Historically, the dosing strategy for oncology drugs centered around the maximum tolerated dose, assuming a linear drug response. Typically, based on preclinical studies, the starting dose would be administered to a group of three individuals. If no toxicities were observed, the next higher dose would be given to the next set of three individuals, and so on. The dose escalation would continue until a dose was reached where ⅔ of patients experienced toxicities. The dose would then be stepped down one level, and the process would be repeated. If it didn’t reach ⅔ DLT (Dose-Limiting Toxicity), it would be considered the Maximum Tolerated Dose (MTD). This MTD would be incorporated into a regimen with mono or combination therapy or applied to different tumor types, continuing through the end of the program (Phase 2 and 3) until approval. It is uncommon for Phase 2 or 3 studies of oncology drugs to evaluate more than one dose, which is more common in other therapeutic areas.

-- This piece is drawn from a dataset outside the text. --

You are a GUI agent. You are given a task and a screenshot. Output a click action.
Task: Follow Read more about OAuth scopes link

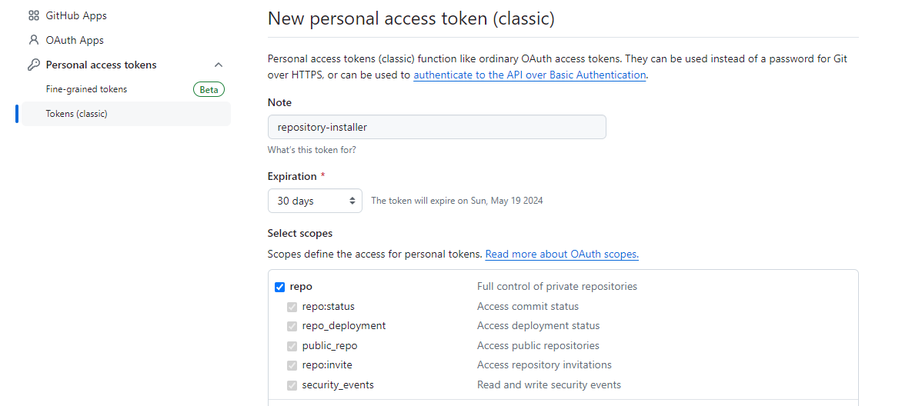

The traditional approach to oncology drug development/dose optimization primarily focused on toxicity.

This approach has led to the neglect of drugs’ pharmacokinetic (PK) profiles and pharmacokinetic/pharmacodynamic (PK/PD) relationships. Consequently, cancer patients often struggle to tolerate their medication doses long-term, necessitating dose modifications, including reductions and holidays. This poses an additional set of problems with immuno- and targeted approaches, where delayed toxicities may manifest much later. Targeted agents are typically administered daily for an extended period. While they generally exhibit low-grade adverse events, the cumulative effect over time can be detrimental to patients. 

The FDA’s new initiative, Project Optimus, aims to address these challenges and develop new strategies to reevaluate dosing strategies and reform dose optimization of oncology drugs. This program shifts from the traditional approach to more of a dose-finding approach, considering both therapeutic effects and toxicity effects.

What does this mean?:

  • Evaluation of additional dose levels for safety and efficacy.
  • Phase 1 involves intense PK sampling, and PD endpoints can be incorporated.
  • Exploration of multiple doses and regimens in Phase 1b or Phase 2.
  • Focus on dose intensity and adverse event time courses.
  • Consideration of toxicity beyond the dose-limiting toxicity criteria.
  • Scrutiny of adverse events that affect patient quality of life.
  • If efficacy and safety are similar at lower and higher doses, should select the lower dose for registration.

It is crucial to emphasize that more does not necessarily mean better; increasing the dose will not necessarily increase efficacy. It is time to move away from the cytotoxic-MTD approach and adopt a more rationalized, dose-optimized approach.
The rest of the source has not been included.